═════ GIVEN DATA

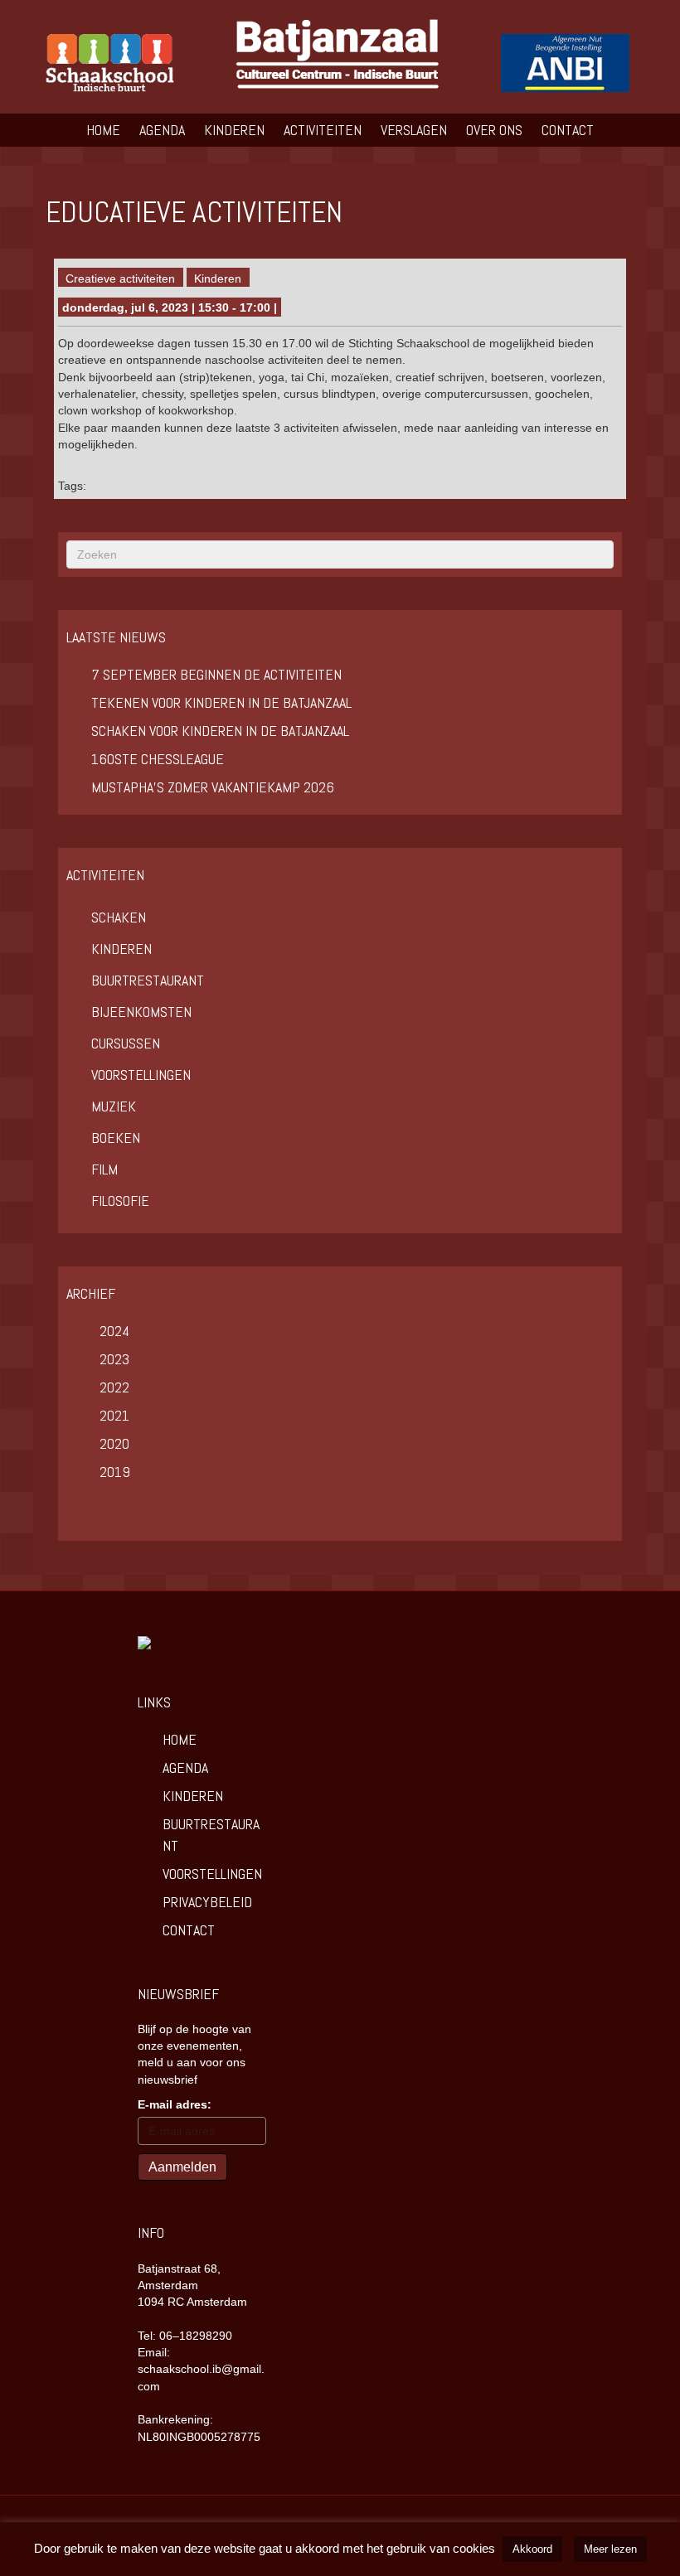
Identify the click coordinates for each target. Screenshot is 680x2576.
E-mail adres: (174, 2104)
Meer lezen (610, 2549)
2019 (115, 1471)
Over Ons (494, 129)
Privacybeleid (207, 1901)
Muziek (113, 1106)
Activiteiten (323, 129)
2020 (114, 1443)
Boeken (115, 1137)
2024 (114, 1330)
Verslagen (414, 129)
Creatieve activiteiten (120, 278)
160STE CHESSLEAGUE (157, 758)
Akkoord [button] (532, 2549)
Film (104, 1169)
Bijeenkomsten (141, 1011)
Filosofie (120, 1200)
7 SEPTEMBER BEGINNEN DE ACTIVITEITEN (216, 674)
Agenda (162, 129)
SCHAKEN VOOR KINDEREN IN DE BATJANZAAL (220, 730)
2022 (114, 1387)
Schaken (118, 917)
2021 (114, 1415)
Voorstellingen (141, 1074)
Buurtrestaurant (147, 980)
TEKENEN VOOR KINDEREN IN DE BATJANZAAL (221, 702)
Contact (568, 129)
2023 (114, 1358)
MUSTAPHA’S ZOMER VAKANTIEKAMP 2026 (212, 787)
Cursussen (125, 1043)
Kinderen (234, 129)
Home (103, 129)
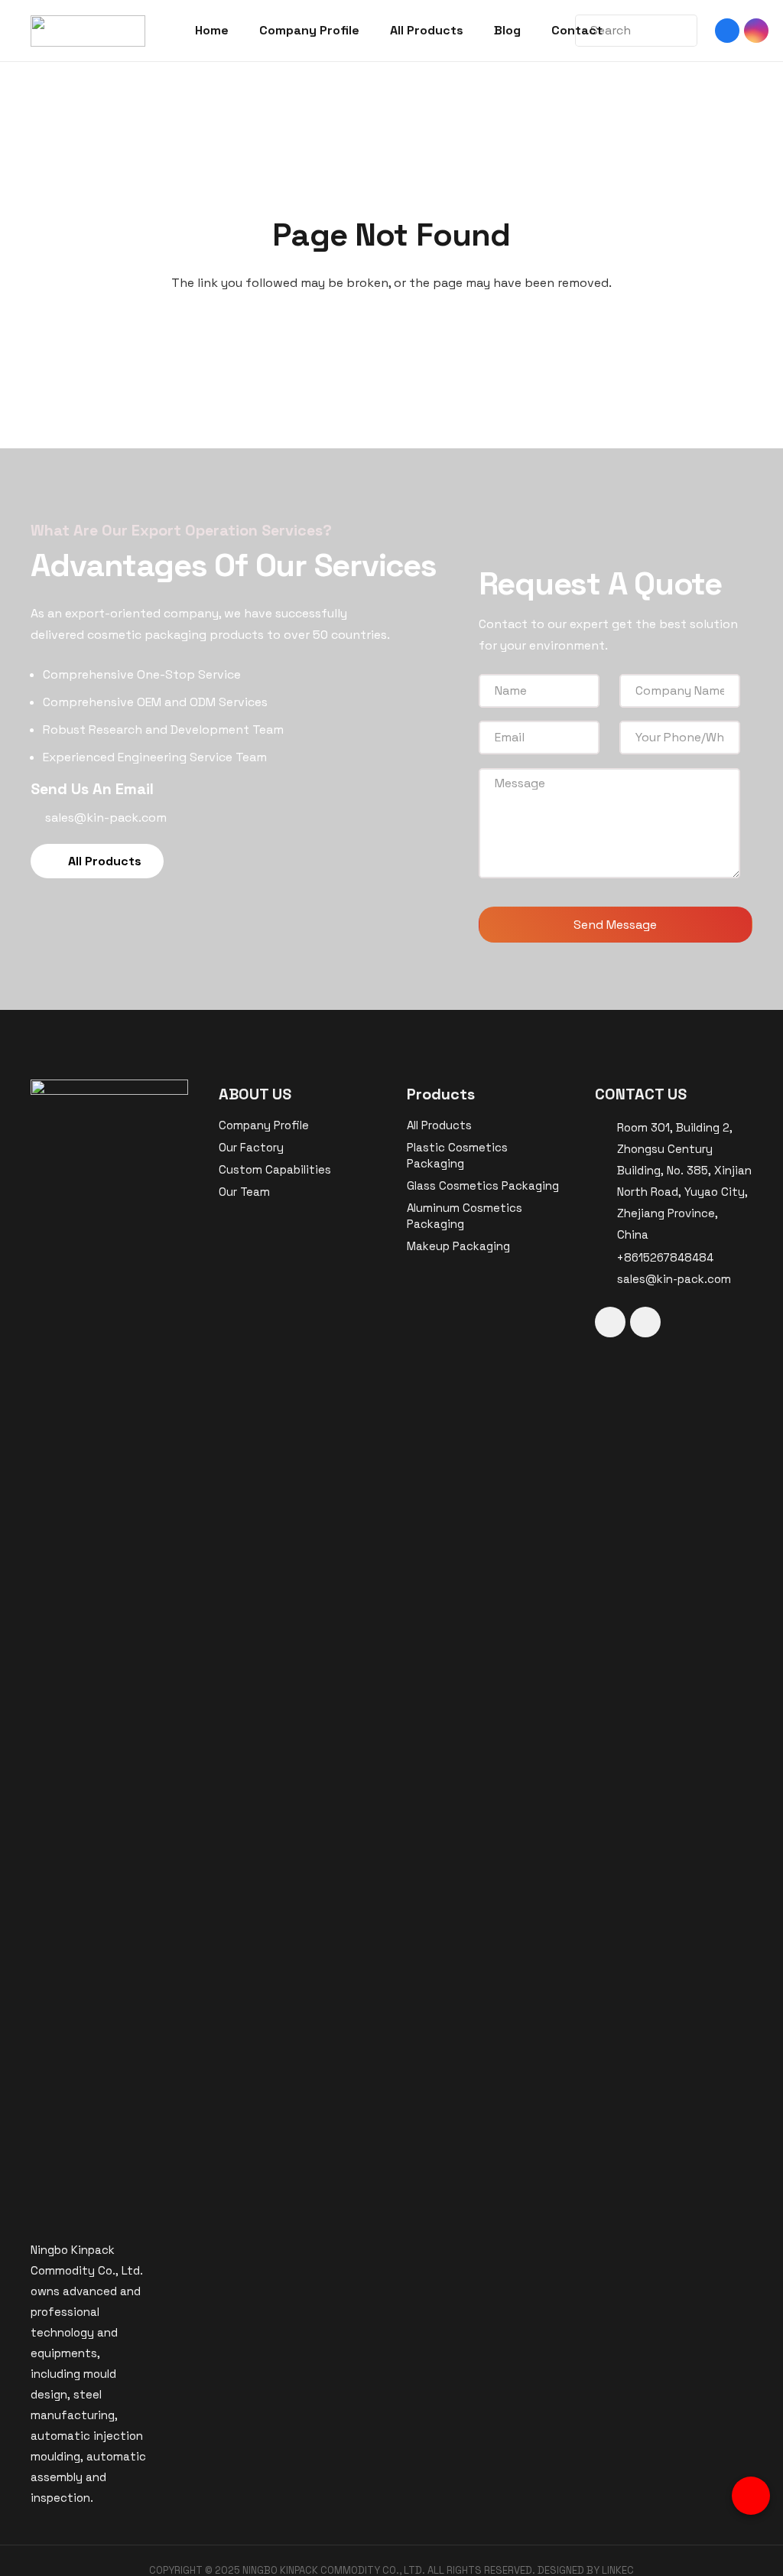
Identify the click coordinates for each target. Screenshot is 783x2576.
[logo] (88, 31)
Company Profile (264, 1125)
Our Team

══════════

_TASK BRIEF_.
Return each line above word for word. Skip the pictures.

_WRITTEN RESPONSE_.
Identify the click coordinates for each target. Screenshot is 680x2576.
E-mail adres: (174, 2104)
Meer lezen (610, 2549)
2019 (115, 1471)
Over Ons (494, 129)
Privacybeleid (207, 1901)
Muziek (113, 1106)
Activiteiten (323, 129)
2020 (114, 1443)
Boeken (115, 1137)
2024 (114, 1330)
Verslagen (414, 129)
Creatieve activiteiten (120, 278)
160STE CHESSLEAGUE (157, 758)
Akkoord [button] (532, 2549)
Film (104, 1169)
Bijeenkomsten (141, 1011)
Filosofie (120, 1200)
7 SEPTEMBER BEGINNEN DE ACTIVITEITEN (216, 674)
Agenda (162, 129)
SCHAKEN VOOR KINDEREN IN DE BATJANZAAL (220, 730)
2022 (114, 1387)
Schaken (118, 917)
2021 (114, 1415)
Voorstellingen (141, 1074)
Buurtrestaurant (147, 980)
TEKENEN VOOR KINDEREN IN DE BATJANZAAL (221, 702)
Contact (568, 129)
2023 (114, 1358)
MUSTAPHA’S ZOMER VAKANTIEKAMP 2026 (212, 787)
Cursussen (125, 1043)
Kinderen (234, 129)
Home (103, 129)
Identify the click coordinates for each target. Screenshot is 783x2576.
[logo] (88, 31)
Company Profile (264, 1125)
Our Team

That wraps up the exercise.